The American Crisis: Defined
Journal Entry #15
Democratic institutions require that citizens think for themselves…and decide issues on the basis of deliberation and the weighing of evidence. – Irving M. Copi; Introduction to Logic; Sixth Edition; Preface.

We concluded the previous journal entry with a crucial question based upon James Burke’s insightful explanation of the historical formation of Western knowledge, presented in his acclaimed book The Day The Universe Changed.

Insofar as our knowledge is formed by the accumulation of empirical evidence (that gained from external experience and observation) it becomes of crucial importance that we avoid the pitfalls of erroneous thinking and the wrong interpretation of the evidence. Such is essential to the integrity and reliability of the reasoning process generally, and to the scientific method particularly.

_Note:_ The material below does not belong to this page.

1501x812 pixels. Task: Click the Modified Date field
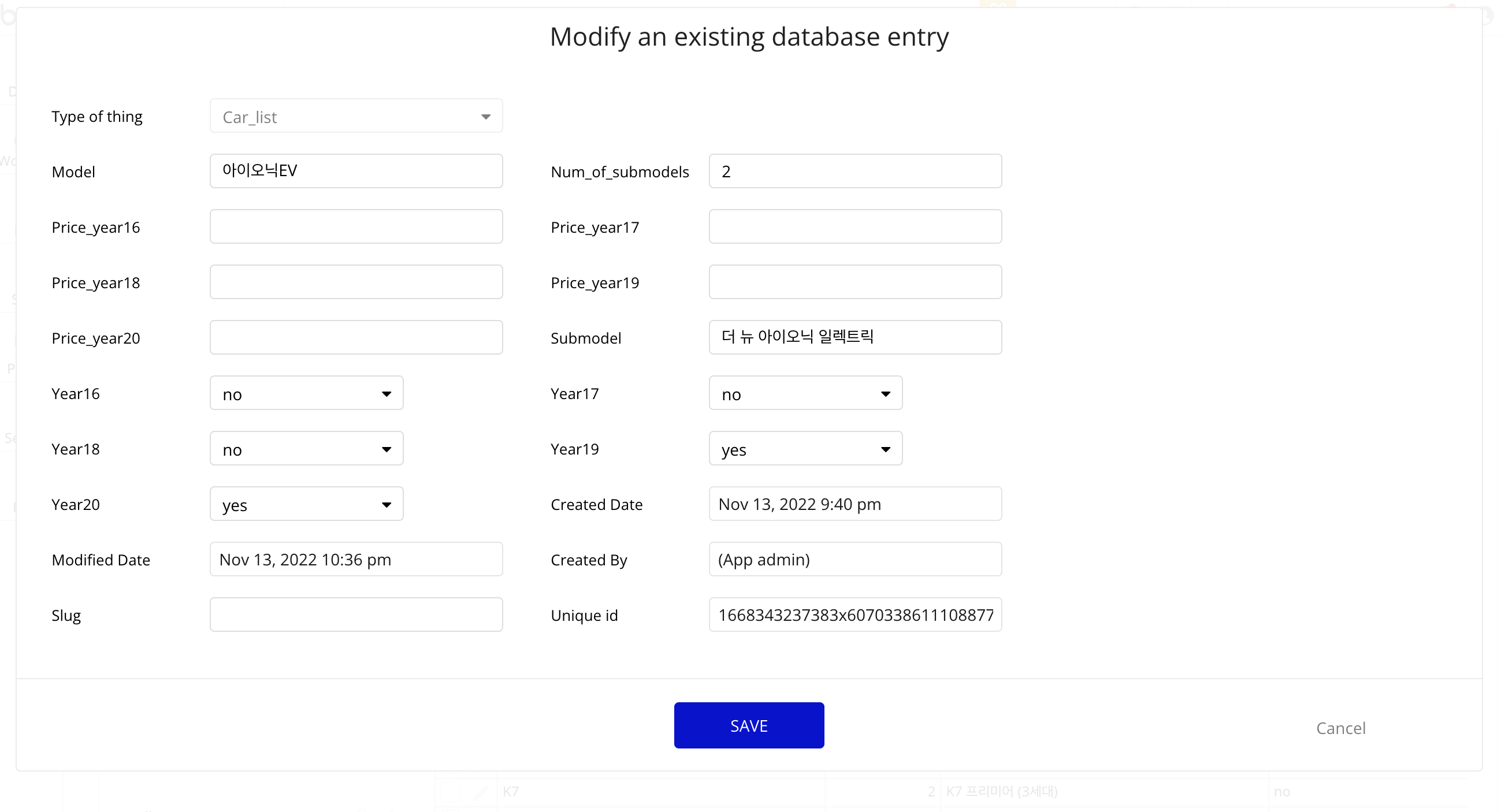click(355, 560)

Mr. Burke tells us that the ‘knowledge’ we possess structures quite literally everything we subsequently do and think- “architecture, music, literature, science, economics, art, politics”- because it tells us the truth. Over time, however, as a result of scientific discovery or technological advancement the widely accepted truth changes and with it, what is ‘known’ about the universe.

As understanding of the universe and of earth advanced and new truths were discovered- which affected our ‘knowledge’- the question arose whether it was possible for the intellect to declare something true that really is not? Is such a thing conceivable in the context of our modern notion of intellectual progress, achieved through the positive methods of a vigorously advancing science?

We do not refer here to the occasional lapse in thinking, which is quite common, easily recognized and soon corrected. Rather, we are concerned with the “latest version of how the universe functions.” And whether, as we observe nature, “like the people of the past…we see what we want to see, according to what we believe we know about it at the time.” That is to say, by means of a preconceived notion or view about nature, man and God we determine prematurely what is real and what is not: “Like our ancestors, we know the real truth.”

The answer to our crucial question is most definitely yes, the possibility exists of an ill-conceived and erroneously established ‘truth’ in Western thought. The wrongly established truth that has gained dominance and subsequently misdirected modern thought goes by the name of materialism, which simply is defined as the tendency to regard the material world as the ultimate reality.

Originally, the philosophical tendency that emerged in the Renaissance to look to more naturalistic explanations to describe and understand nature and mankind, was greatly enhanced by the perspective that said “all the measurable objects of the universe are material objects”. Gaining ever greater prestige and authority by the time of the European Enlightenment, this perspective was enlarged to state that “all the objects of the universe are material objects”.

The latest version of truth about the universe by which we now live got its systematic start in 1687, with the publication of Isaac Newton’s Principia Mathematica. In it were enunciated his differential and integral calculus- for measuring inertia and gravitational force involved in planetary dynamics- as well as his formulation of the theory of universal gravitation.

In essence, Isaac Newton’s Principia “gave rise to a mechanical philosophy in which nature was conceived as a law-bound system of matter in motion, every state of the system proceeding from previous states by mathematical rule” according to Professor John Greene, in Darwin and The Modern World View.

James Burke observes that with the advent of Newtonian science, “the theory of universal gravity…destroyed the medieval picture of the world as a structure moved by the unseen but ever-present hand of God…There seemed, for the first time, no place in the cosmos for the providential involvement of God in the affairs of mankind.”

Today all human thought and behavior, along with every object and process in nature is reduced to a materialist view of the universe, something we term reductionism. It’s not the case that science declares only material objects necessarily exist; but certainly that only matter and its various processes, interactions and associations have any relevance and bearing on our physical realm.

It is here that our crucial- indeed, essential question enters into our discussion. Should science revisit and reconsider a strictly materialist perspective, in the possibility that it might be wrong? Or, does science consider itself above error? Further, because science hasn’t yet asked this question about its conclusions, and therefore has imposed no order upon its method, are we justified in saying that science operates arbitrarily?

And how would science reconcile its conclusions with the decidedly nonmaterial statement from the Protestant Reformation which asserted that “Christianity is the immortal seed of freedom of the world”.